## Task brief
Rewrite the records between the lines holding "Max (261, 315)" and "location is located", inclusive, with "specified" swapped for "listed" and nothing else altered. Leave the pictures out of your answer.

## Data
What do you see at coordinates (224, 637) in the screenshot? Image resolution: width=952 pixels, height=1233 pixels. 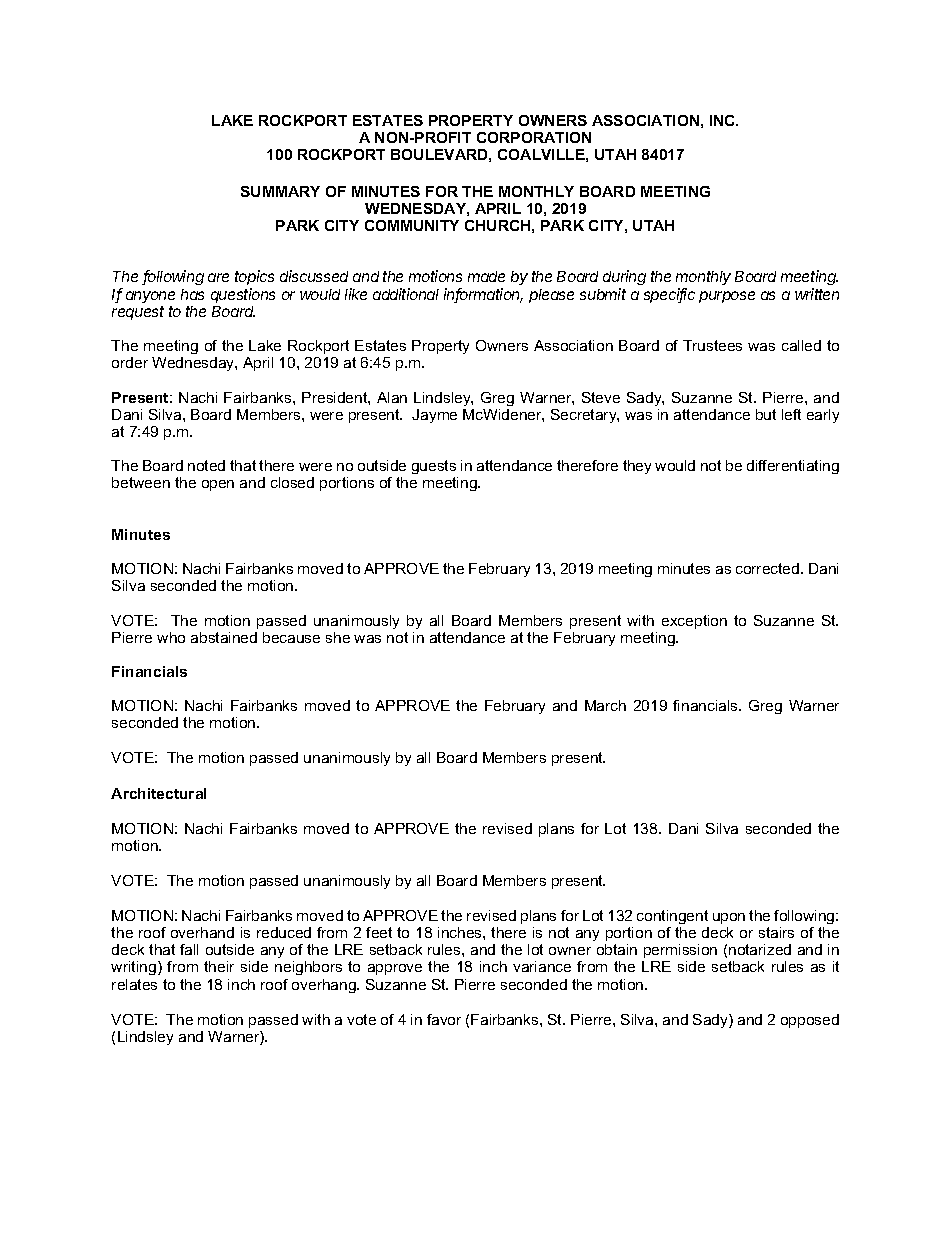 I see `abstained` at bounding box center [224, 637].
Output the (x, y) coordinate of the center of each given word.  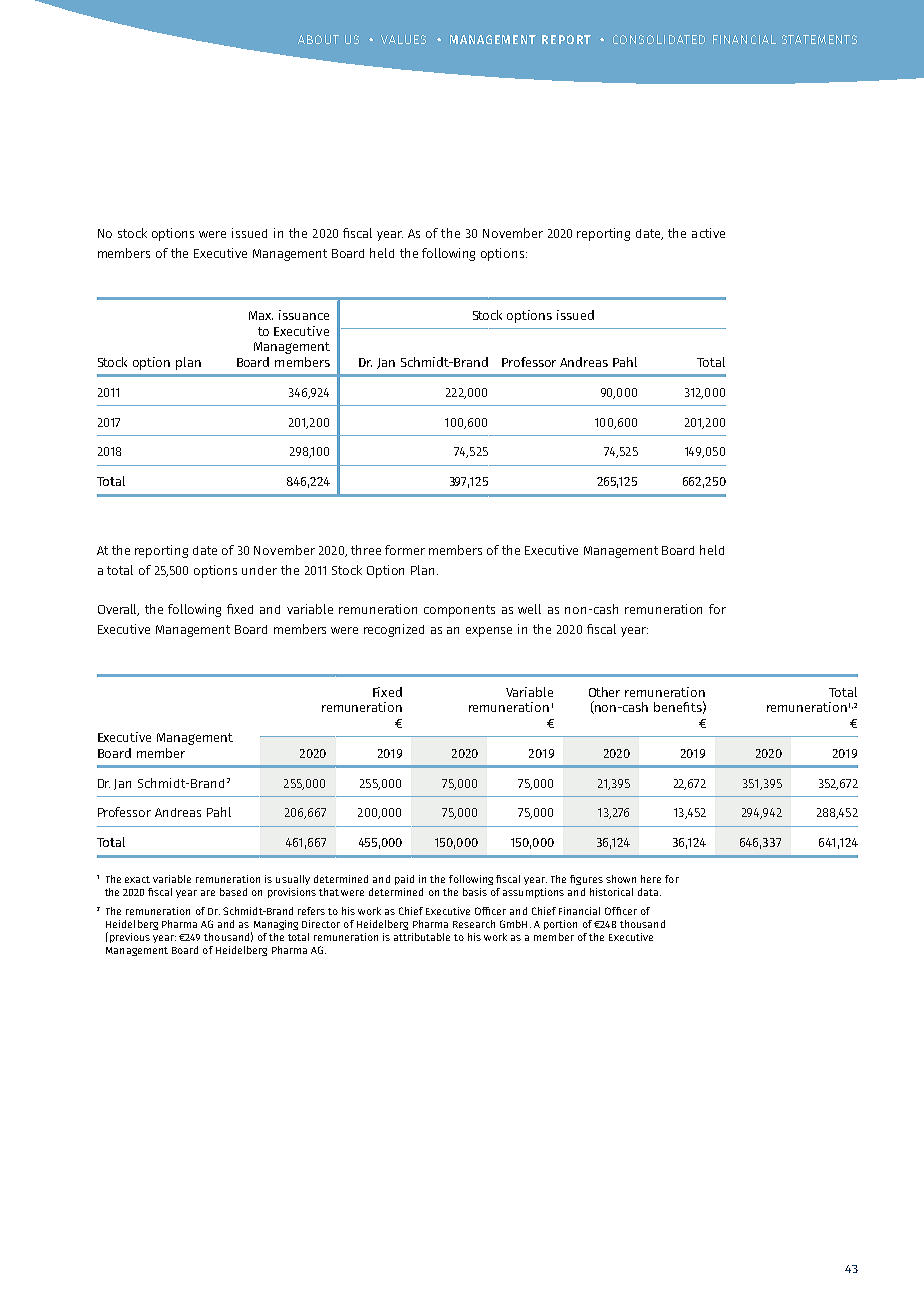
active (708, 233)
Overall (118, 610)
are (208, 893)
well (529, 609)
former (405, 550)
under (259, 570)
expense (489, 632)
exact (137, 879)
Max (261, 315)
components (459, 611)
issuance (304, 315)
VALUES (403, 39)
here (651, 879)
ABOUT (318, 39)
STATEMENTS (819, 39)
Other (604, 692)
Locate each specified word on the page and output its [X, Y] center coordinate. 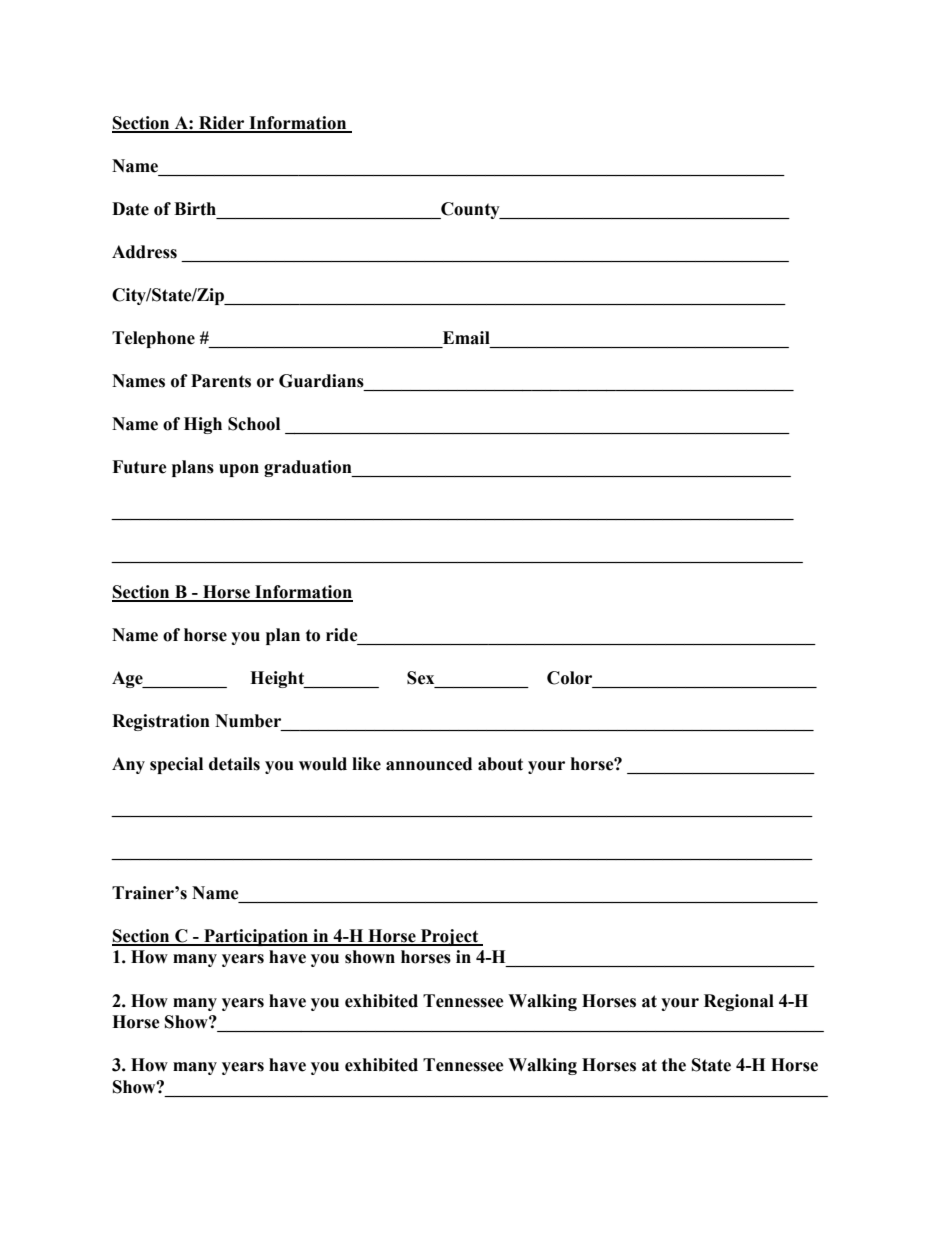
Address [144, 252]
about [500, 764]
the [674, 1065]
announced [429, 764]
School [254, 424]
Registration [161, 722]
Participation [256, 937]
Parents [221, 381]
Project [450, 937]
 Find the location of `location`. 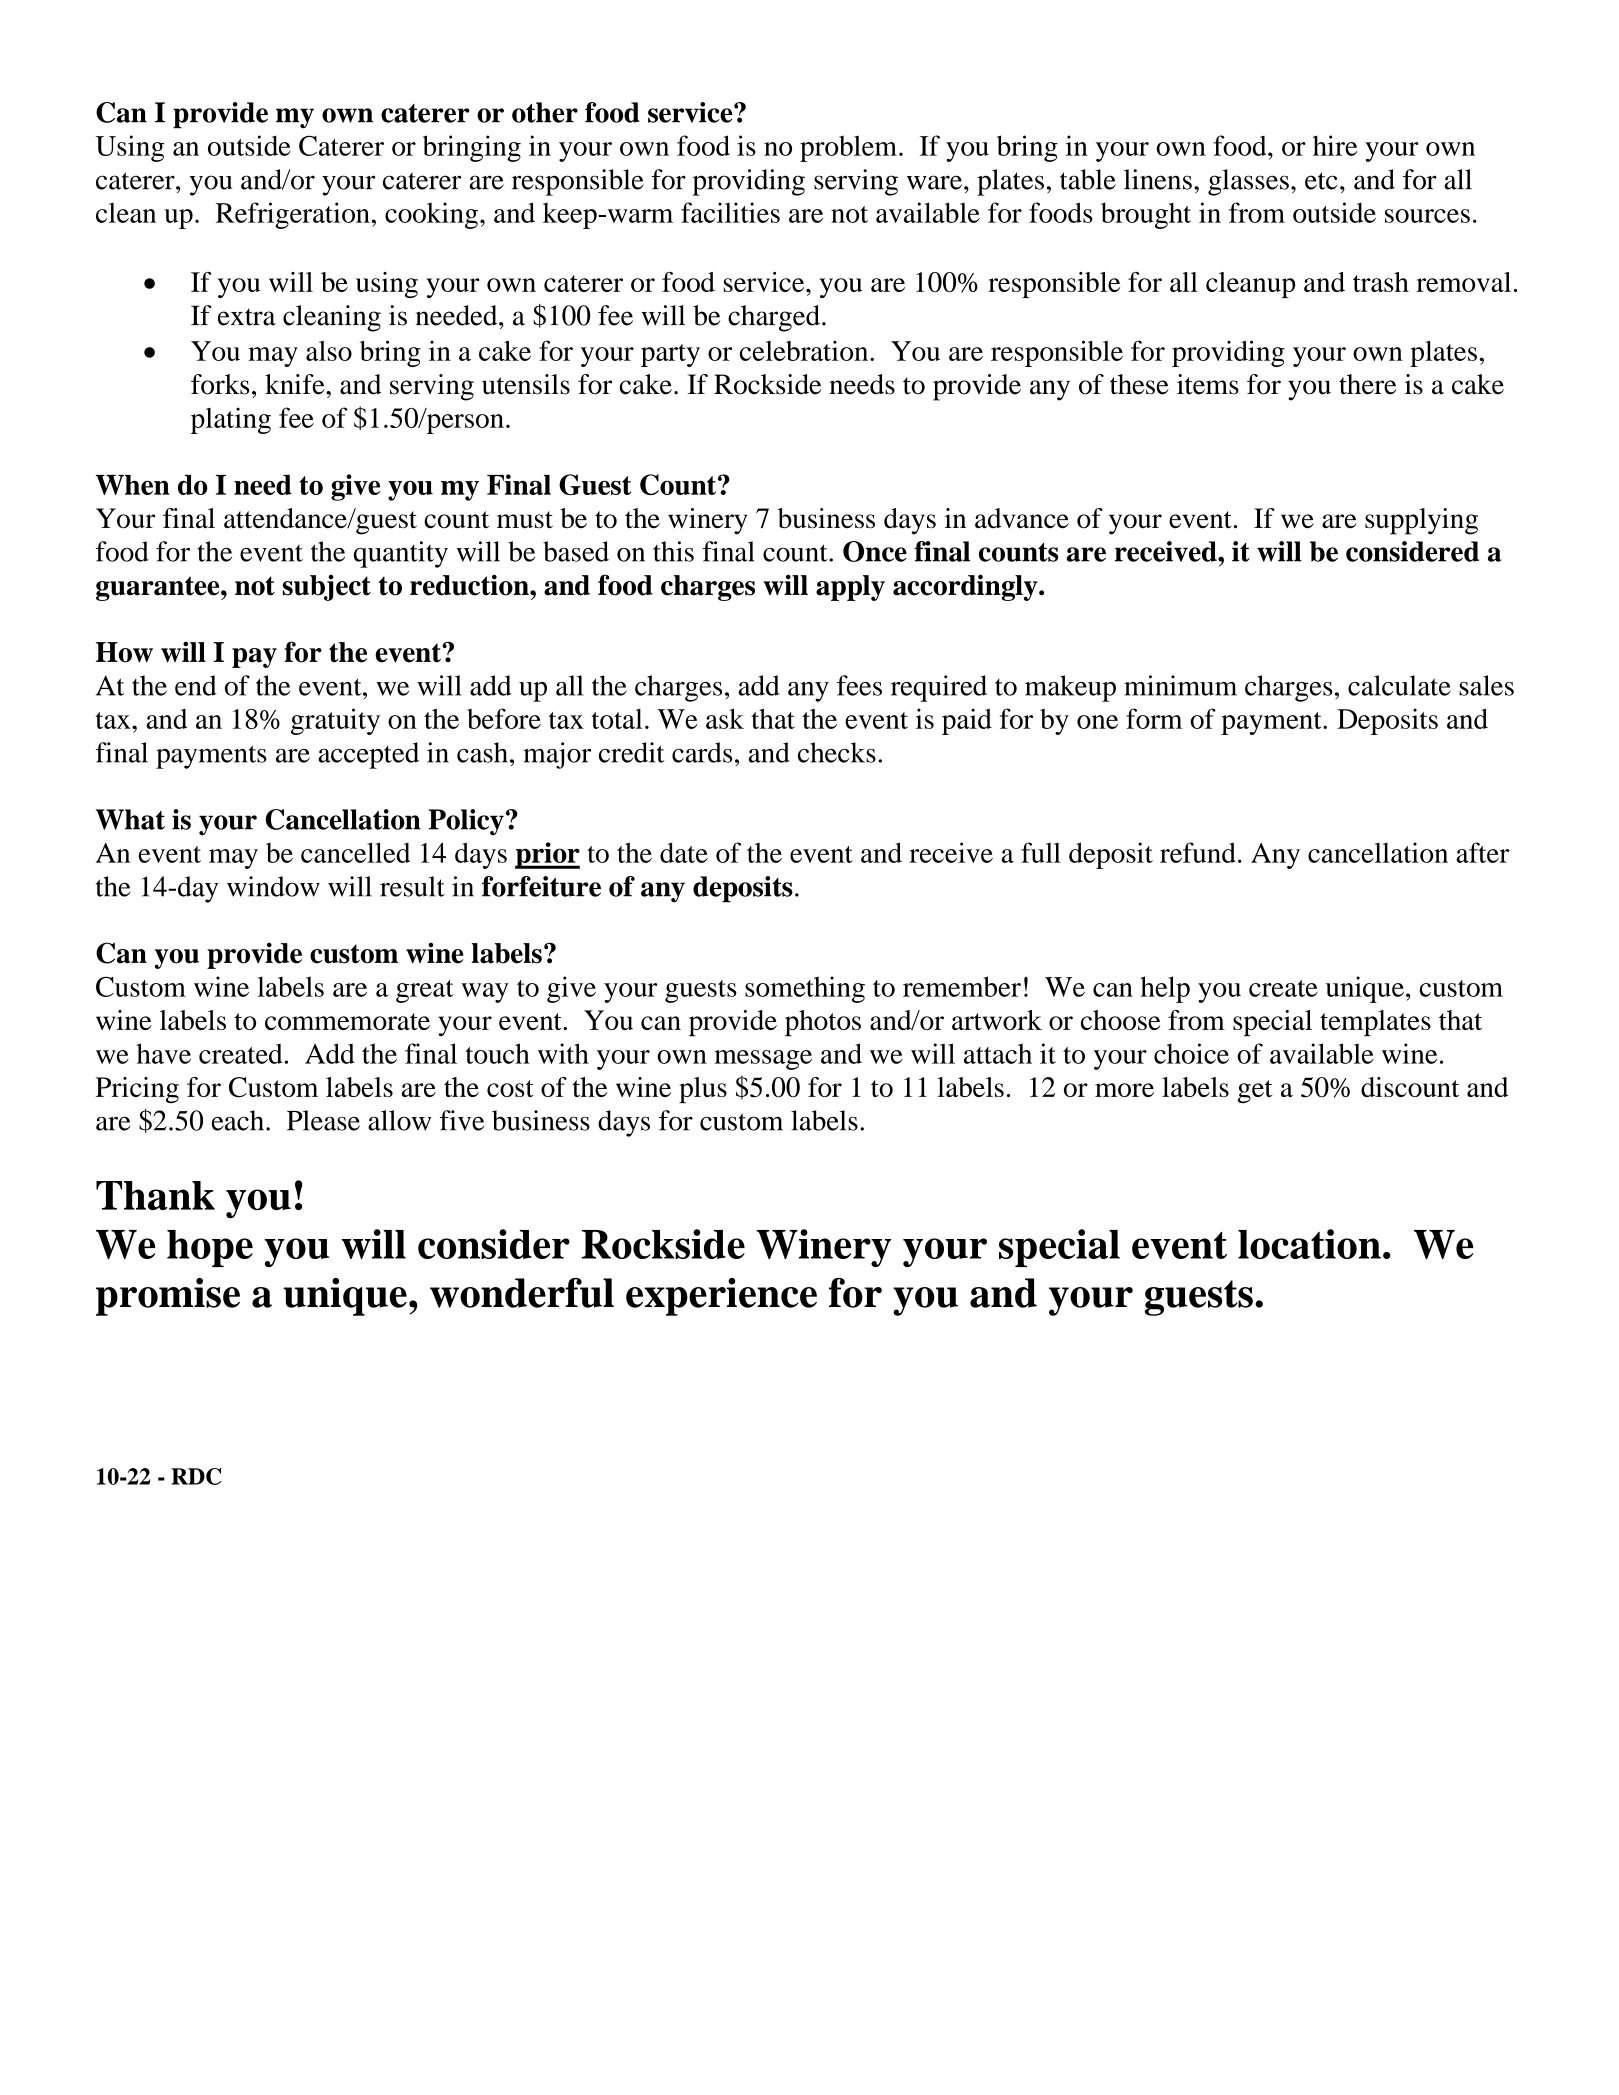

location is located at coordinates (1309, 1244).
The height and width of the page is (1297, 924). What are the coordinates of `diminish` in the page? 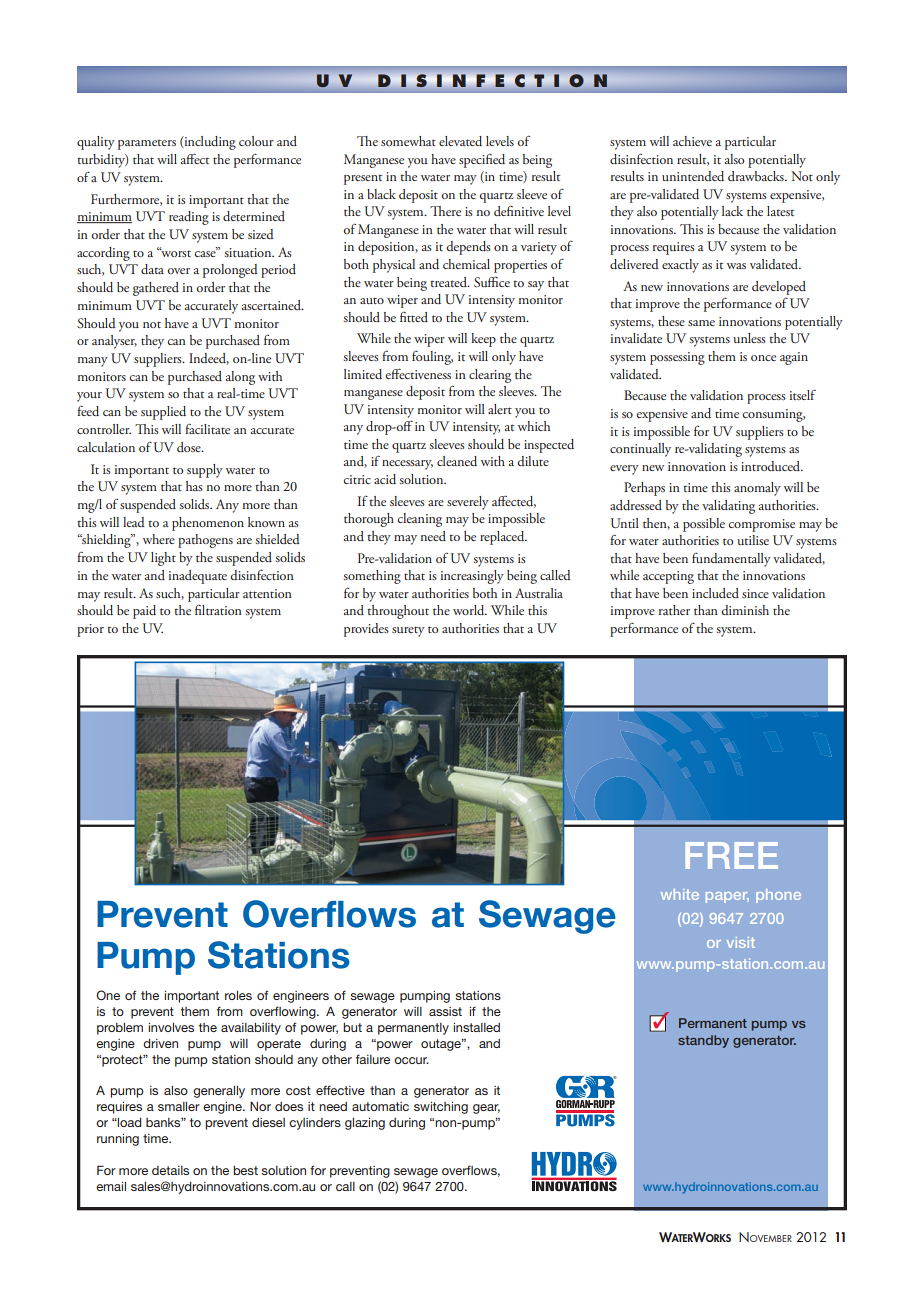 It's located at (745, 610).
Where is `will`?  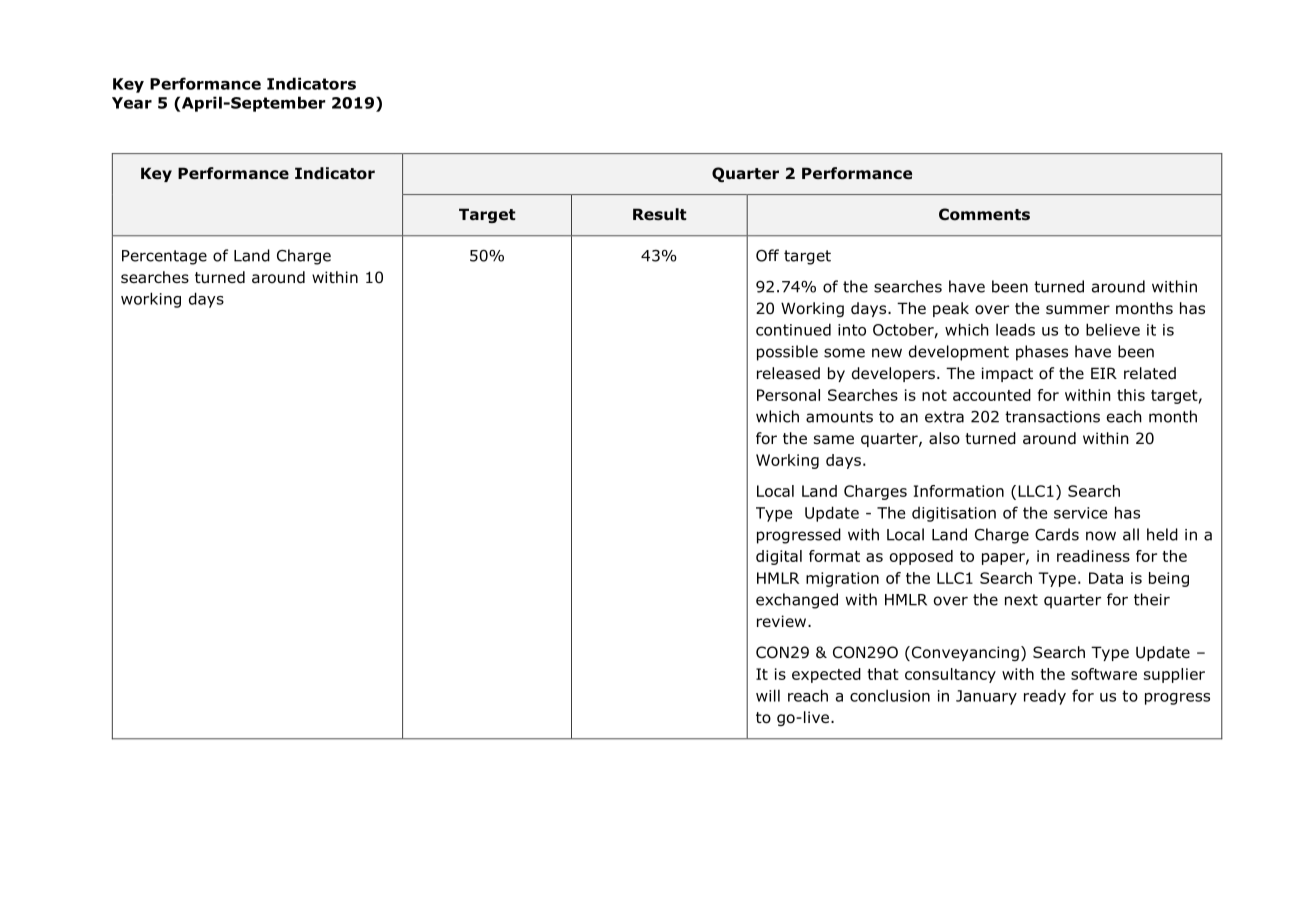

## Exercise output
Max (261, 315)
components (459, 611)
issuance (304, 315)
VALUES (403, 39)
here (651, 879)
ABOUT (318, 39)
STATEMENTS (819, 39)
Other (604, 692)
Locate each listed word on the page and output its [X, Y] center coordinate. 
Address [144, 252]
about [500, 764]
the [674, 1065]
announced [429, 764]
School [254, 424]
Registration [161, 722]
Participation [256, 937]
Parents [221, 381]
Project [450, 937]
 Find the location of `location`. 

location is located at coordinates (1309, 1244).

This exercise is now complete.